Indeed, there are exceptions such as the Walmart heirs and select athletes and entertainers, but the conventional “how to” wisdom on becoming a millionaire or billionaire rings true today. Entrepreneurship, real estate and stocks are fine ideas for reaching rarefied wealth status.

Predictably, some clients – particularly those in younger demographics – are apt to ask if it’s possible to become wealthy via crypto. The short answer is “yes”, but likely owing to bitcoin’s youth (it’s just 15 years old), there aren’t many bitcoin and crypto millionaires out there, let alone billionaires.

The recently released Crypto Wealth Report courtesy of Henley & Partners indicates there are 425 million crypto users around the world, but that’s resulted in just 88,200 millionaires, 182 centi-millionaires (holding crypto assets of at least $100 million) and just 22 billionaires.

For bitcoin, the largest digital currency, there are 210 million global users, but that’s led to 40,500 millionaires, 178 centi-millionaires and a mere six billionaires.

Good Signs for Crypto

From the perspectives of investing and usage cases, the future for crypto at large is bright. As noted above, there currently are 425 million crypto users around the world, but the global population is closing in on 8.1 billion. That implies even a modest increase in penetration by cryptocurrencies could stoke significant price appreciation by those assets.

There are good reasons for broader crypto adoption, including more efficient, less expensive transfer of money. As advisors know, this is a big money-maker for the traditional banking system, but crypto is disrupting banks’ grip.

“Right now, wiring USD 1 million between Europe and the USA takes a couple days to complete and USD 4,000 to USD 5,000 in fees. With crypto, the same sum moves between the two continents in seconds, literally, and costs fractions of a penny,” notes Jeff Opdyke of Henley & Partners.

Expanding upon the usage case point, Opdyke crypto can play an essential rule in mitigating counterfeiting in the massive global luxury goods market. Indeed, a practical application and one that could be compelling for investors.

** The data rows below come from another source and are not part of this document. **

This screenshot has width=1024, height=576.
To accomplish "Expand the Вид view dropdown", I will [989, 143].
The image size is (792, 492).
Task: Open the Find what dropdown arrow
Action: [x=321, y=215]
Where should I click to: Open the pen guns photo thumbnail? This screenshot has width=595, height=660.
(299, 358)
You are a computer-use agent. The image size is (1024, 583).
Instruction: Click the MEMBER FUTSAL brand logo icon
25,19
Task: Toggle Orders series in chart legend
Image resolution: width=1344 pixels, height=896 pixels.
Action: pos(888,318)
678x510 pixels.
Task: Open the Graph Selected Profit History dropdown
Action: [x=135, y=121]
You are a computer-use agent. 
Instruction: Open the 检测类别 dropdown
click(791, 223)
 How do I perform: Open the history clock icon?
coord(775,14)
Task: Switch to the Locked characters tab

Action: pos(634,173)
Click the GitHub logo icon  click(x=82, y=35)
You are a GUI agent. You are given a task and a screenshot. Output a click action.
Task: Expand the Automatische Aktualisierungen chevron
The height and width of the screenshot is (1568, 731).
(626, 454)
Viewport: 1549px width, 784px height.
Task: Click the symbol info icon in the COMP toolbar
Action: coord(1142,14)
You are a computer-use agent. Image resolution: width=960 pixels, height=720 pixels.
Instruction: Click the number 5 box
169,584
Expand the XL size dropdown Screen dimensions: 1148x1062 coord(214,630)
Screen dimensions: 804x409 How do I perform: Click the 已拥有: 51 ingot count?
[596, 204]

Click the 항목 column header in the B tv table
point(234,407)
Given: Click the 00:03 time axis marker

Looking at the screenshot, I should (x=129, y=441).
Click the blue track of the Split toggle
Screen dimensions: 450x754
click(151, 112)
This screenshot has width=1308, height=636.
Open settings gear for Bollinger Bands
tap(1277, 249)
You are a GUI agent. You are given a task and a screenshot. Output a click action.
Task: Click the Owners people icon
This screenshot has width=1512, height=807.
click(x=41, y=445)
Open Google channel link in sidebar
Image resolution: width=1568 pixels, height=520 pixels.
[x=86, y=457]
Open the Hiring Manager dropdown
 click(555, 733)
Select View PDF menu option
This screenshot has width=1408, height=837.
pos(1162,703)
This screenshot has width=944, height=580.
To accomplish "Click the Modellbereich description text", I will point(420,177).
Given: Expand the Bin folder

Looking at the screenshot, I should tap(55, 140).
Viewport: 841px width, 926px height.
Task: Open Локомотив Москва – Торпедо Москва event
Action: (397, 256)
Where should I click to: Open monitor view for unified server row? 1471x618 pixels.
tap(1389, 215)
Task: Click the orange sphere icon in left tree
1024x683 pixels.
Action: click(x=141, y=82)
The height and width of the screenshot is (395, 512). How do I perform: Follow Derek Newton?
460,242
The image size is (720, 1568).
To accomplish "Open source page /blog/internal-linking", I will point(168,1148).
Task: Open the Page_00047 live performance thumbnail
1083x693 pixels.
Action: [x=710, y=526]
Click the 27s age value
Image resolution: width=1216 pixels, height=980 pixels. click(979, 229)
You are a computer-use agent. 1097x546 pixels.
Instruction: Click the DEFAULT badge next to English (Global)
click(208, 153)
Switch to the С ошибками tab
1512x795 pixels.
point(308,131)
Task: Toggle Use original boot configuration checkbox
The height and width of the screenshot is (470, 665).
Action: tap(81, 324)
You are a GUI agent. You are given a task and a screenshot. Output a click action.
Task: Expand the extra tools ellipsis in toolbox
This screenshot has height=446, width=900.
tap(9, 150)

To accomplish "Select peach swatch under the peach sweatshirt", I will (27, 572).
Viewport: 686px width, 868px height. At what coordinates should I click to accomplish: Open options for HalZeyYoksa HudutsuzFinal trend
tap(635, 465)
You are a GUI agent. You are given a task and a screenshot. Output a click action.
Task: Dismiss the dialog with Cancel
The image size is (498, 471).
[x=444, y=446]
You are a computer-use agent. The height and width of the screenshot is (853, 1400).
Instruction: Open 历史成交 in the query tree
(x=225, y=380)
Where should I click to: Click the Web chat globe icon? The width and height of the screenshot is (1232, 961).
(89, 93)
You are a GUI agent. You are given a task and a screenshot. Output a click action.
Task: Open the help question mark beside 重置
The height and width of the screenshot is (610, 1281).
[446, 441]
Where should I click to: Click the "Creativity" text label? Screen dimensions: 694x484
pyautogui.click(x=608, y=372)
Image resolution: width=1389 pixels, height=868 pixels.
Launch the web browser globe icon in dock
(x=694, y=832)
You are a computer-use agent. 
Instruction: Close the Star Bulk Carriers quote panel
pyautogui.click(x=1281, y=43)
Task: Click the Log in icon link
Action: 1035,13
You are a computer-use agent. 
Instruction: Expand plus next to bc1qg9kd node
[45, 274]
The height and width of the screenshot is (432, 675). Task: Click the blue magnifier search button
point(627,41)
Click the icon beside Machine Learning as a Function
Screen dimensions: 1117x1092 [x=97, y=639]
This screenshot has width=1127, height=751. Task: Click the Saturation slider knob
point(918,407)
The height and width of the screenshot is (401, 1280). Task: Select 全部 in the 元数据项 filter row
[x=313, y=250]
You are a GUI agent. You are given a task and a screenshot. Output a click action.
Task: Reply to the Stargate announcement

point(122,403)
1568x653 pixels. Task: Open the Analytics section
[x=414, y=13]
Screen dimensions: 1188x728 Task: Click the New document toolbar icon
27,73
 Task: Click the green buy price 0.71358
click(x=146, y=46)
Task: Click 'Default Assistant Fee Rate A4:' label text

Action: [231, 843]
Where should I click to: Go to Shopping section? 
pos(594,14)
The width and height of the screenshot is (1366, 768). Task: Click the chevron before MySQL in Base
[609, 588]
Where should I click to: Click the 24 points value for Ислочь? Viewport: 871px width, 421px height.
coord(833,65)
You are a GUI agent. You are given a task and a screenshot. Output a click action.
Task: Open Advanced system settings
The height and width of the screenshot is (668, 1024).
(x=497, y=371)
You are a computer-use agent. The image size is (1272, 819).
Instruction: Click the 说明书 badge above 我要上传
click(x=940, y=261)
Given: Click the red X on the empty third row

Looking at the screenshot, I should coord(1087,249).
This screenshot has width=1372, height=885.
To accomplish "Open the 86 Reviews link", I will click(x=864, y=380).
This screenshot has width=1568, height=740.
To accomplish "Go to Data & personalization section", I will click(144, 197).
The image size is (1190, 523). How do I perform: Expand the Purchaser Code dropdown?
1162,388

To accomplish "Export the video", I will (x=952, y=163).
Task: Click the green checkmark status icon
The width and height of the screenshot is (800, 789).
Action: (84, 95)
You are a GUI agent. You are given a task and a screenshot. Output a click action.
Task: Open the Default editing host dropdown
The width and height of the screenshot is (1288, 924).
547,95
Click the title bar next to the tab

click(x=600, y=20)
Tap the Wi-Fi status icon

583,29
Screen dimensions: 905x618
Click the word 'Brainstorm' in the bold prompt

“Manufacturers have no way to combat the theft effectively, which means consumers have no way of truly knowing if what they’re buying is Louis Vuitton or Lewy Vutton,”opines thee analyst. “With crypto, manufacturers and consumers can track every step of the manufacturing and transportation process to know that a particular USD 3,500 Louis Vuitton OnTheGo bag was created from a particular piece of leather sourced from particular leather workshop in Spain. Technically, you could track back to the individual cow from which the leather originated.”

History Could Be Instructive

Today’s numbers of crypto billionaires and millionaires aren’t staggering, but think of it this way. Twenty-five years ago, there weren’t many internet millionaires. Obviously, that’s changed.

Point is, like internet stocks in the 1990s, crypto has gone through a boom/bust cycle. If history rhymes or repeats, that could be beneficial to bitcoin and some of its peers.

“Now we’re in the stage where today’s crypto companies are building the future — the next Amazon, the next Google, eBay, Uber, take your pick. Those who recognize that — who clearly see the analog to the internet, circa 1999 — are the ones who are going to reap the rewards,” concludes Opdyke.